> **Exercise**:
Count the lines in the material below that contain the word "Open", and reply with only that number.

# # # # # # #

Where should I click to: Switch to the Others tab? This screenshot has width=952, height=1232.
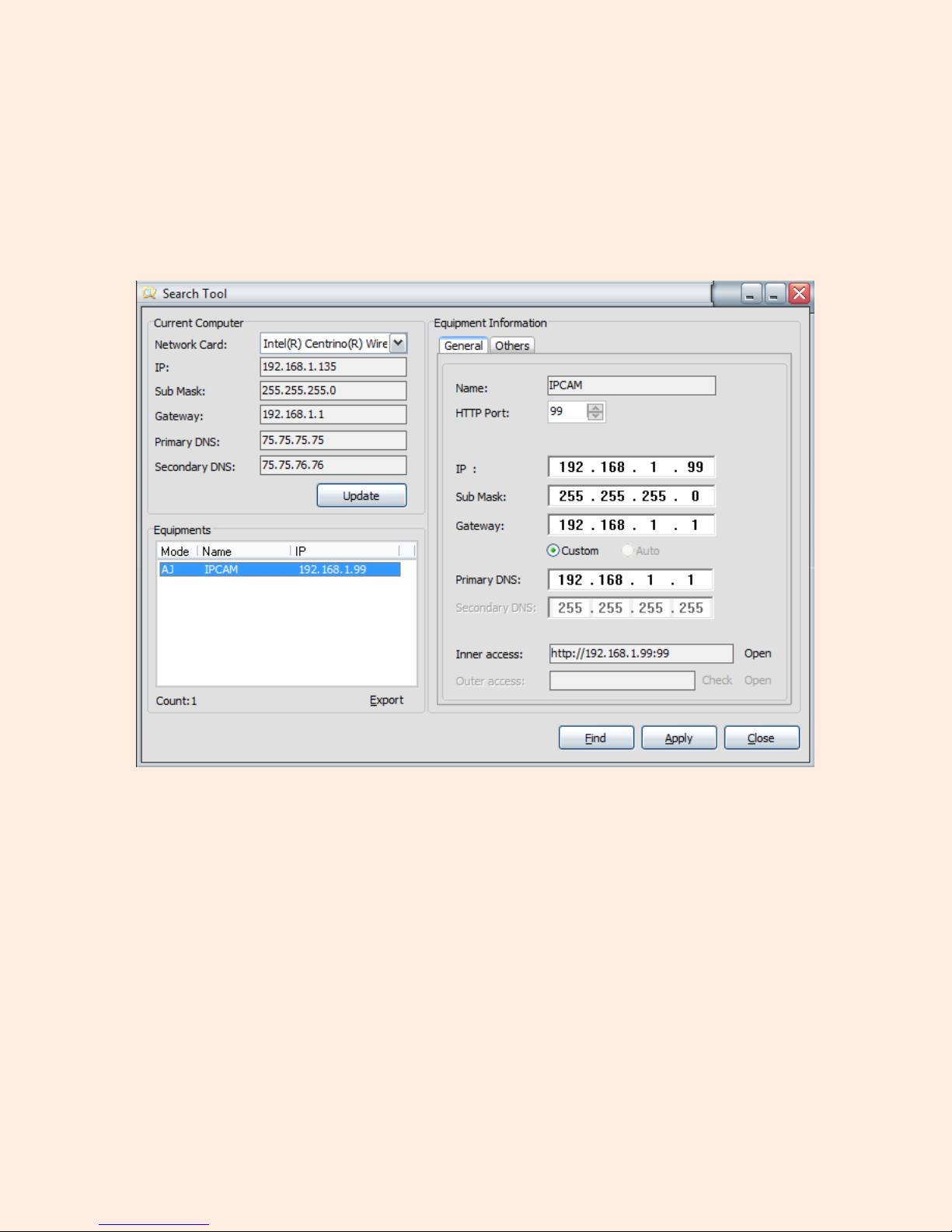pos(512,346)
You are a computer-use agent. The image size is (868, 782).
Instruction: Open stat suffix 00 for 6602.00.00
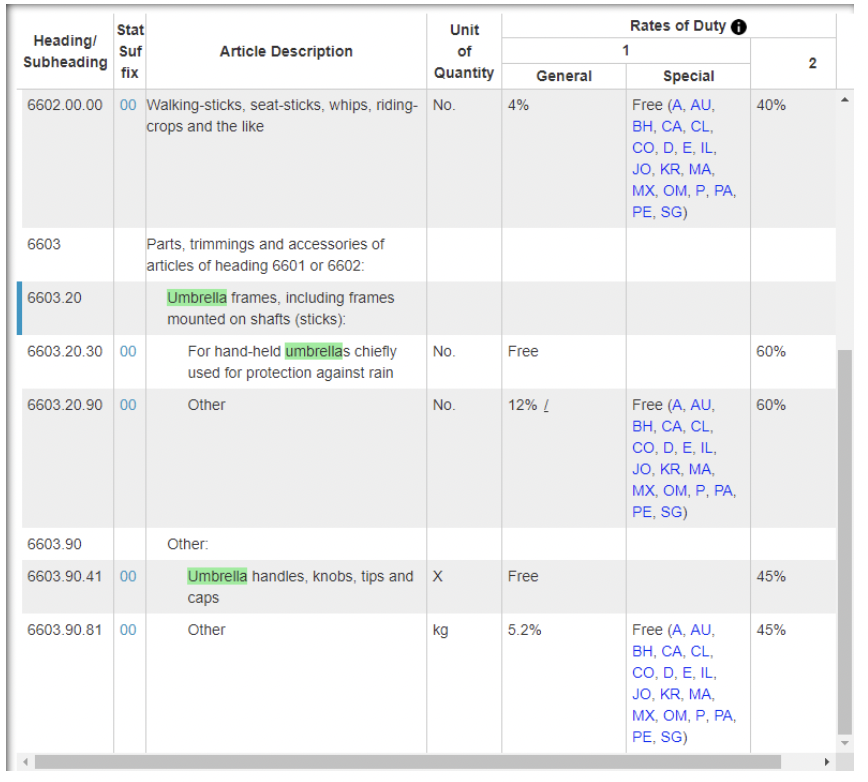pos(128,105)
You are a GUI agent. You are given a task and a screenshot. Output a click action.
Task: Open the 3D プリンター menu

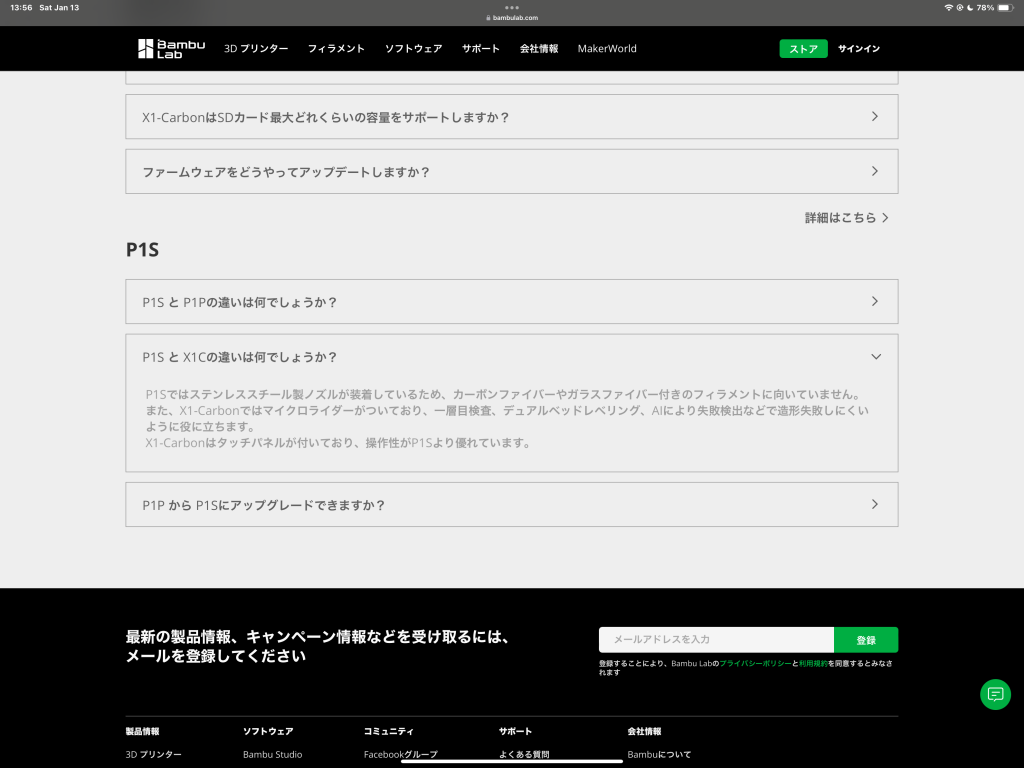256,49
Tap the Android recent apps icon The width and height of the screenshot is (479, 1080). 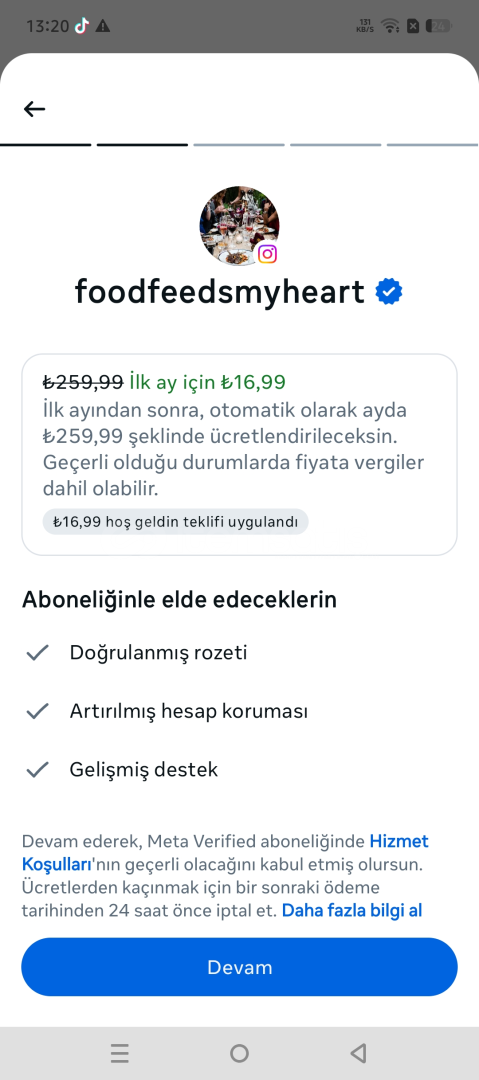click(120, 1053)
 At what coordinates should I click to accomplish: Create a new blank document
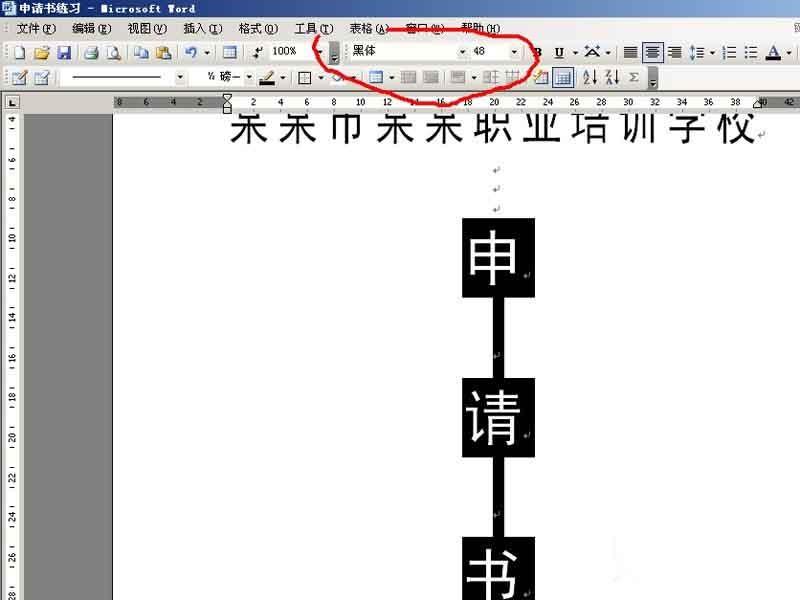[20, 52]
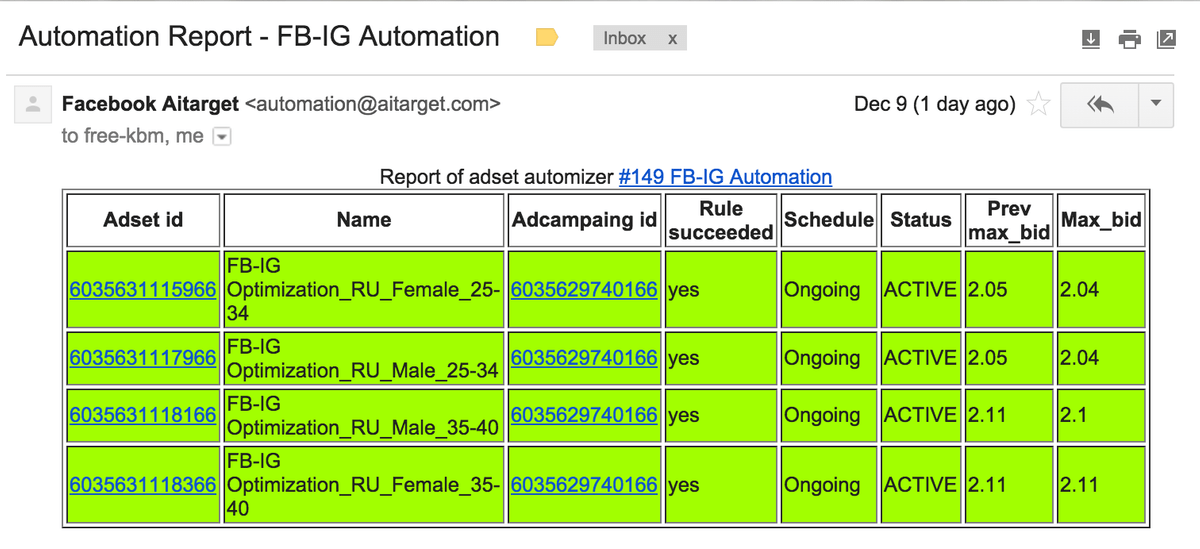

# # # # # # #

> **Output for this exercise**:
2